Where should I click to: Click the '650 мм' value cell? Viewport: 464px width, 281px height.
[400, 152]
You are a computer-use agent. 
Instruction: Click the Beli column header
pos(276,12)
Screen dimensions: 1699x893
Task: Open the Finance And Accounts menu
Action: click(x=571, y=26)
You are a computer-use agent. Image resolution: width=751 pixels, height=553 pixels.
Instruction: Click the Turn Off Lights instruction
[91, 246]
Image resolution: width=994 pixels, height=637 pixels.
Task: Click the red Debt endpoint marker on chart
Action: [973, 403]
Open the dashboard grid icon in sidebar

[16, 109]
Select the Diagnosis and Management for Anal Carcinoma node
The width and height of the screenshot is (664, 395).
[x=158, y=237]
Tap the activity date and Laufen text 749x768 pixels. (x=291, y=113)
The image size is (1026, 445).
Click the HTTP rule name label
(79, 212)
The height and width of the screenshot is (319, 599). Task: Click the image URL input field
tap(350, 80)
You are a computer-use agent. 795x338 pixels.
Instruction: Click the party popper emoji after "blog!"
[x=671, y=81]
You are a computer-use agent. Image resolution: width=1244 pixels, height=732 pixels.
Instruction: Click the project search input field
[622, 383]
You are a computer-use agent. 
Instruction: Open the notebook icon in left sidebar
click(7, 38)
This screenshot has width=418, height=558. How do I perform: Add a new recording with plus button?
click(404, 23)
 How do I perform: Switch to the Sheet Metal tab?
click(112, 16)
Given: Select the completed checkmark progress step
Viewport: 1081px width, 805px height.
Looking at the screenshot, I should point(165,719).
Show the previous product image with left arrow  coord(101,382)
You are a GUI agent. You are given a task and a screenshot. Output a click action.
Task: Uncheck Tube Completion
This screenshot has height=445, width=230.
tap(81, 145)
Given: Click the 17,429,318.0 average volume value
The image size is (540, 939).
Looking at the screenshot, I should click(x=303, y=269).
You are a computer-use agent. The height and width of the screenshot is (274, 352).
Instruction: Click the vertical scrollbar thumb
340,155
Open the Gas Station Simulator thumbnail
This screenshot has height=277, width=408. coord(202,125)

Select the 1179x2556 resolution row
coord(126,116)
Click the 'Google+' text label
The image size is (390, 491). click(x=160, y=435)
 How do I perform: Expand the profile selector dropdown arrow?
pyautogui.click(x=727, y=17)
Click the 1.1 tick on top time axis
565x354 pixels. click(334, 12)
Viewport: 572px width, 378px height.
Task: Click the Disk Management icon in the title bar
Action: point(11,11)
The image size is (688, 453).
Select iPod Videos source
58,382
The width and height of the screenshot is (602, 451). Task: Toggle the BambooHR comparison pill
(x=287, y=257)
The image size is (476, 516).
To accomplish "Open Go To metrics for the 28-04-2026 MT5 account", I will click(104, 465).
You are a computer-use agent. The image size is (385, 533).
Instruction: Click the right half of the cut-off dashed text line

------------------------------------------------------------

*TASK DESCRIPTION*
Output the full listing above once again, verbatim.

*SOLUTION TO THIS EXERCISE*
Where should I click to: Click the '650 мм' value cell? Viewport: 464px width, 281px height.
[400, 152]
You are a computer-use agent. 
Instruction: Click the Beli column header
pos(276,12)
Screen dimensions: 1699x893
Task: Open the Finance And Accounts menu
Action: click(x=571, y=26)
You are a computer-use agent. Image resolution: width=751 pixels, height=553 pixels.
Instruction: Click the Turn Off Lights instruction
[91, 246]
Image resolution: width=994 pixels, height=637 pixels.
Task: Click the red Debt endpoint marker on chart
Action: [973, 403]
Open the dashboard grid icon in sidebar

[16, 109]
Select the Diagnosis and Management for Anal Carcinoma node
The width and height of the screenshot is (664, 395).
[x=158, y=237]
Tap the activity date and Laufen text 749x768 pixels. (x=291, y=113)
The image size is (1026, 445).
Click the HTTP rule name label
(79, 212)
The height and width of the screenshot is (319, 599). Task: Click the image URL input field
tap(350, 80)
You are a computer-use agent. 795x338 pixels.
Instruction: Click the party popper emoji after "blog!"
[x=671, y=81]
You are a computer-use agent. Image resolution: width=1244 pixels, height=732 pixels.
Instruction: Click the project search input field
[622, 383]
You are a computer-use agent. 
Instruction: Open the notebook icon in left sidebar
click(7, 38)
This screenshot has width=418, height=558. How do I perform: Add a new recording with plus button?
click(404, 23)
 How do I perform: Switch to the Sheet Metal tab?
click(112, 16)
Given: Select the completed checkmark progress step
Viewport: 1081px width, 805px height.
Looking at the screenshot, I should point(165,719).
Show the previous product image with left arrow  coord(101,382)
You are a GUI agent. You are given a task and a screenshot. Output a click action.
Task: Uncheck Tube Completion
This screenshot has height=445, width=230.
tap(81, 145)
Given: Click the 17,429,318.0 average volume value
The image size is (540, 939).
Looking at the screenshot, I should click(x=303, y=269).
You are a computer-use agent. The height and width of the screenshot is (274, 352).
Instruction: Click the vertical scrollbar thumb
340,155
Open the Gas Station Simulator thumbnail
This screenshot has height=277, width=408. coord(202,125)

Select the 1179x2556 resolution row
coord(126,116)
Click the 'Google+' text label
The image size is (390, 491). click(x=160, y=435)
 How do I perform: Expand the profile selector dropdown arrow?
pyautogui.click(x=727, y=17)
Click the 1.1 tick on top time axis
565x354 pixels. click(334, 12)
Viewport: 572px width, 378px height.
Task: Click the Disk Management icon in the title bar
Action: point(11,11)
The image size is (688, 453).
Select iPod Videos source
58,382
The width and height of the screenshot is (602, 451). Task: Toggle the BambooHR comparison pill
(x=287, y=257)
The image size is (476, 516).
To accomplish "Open Go To metrics for the 28-04-2026 MT5 account", I will click(104, 465).
You are a computer-use agent. The image size is (385, 533).
Instruction: Click the right half of the cut-off dashed text line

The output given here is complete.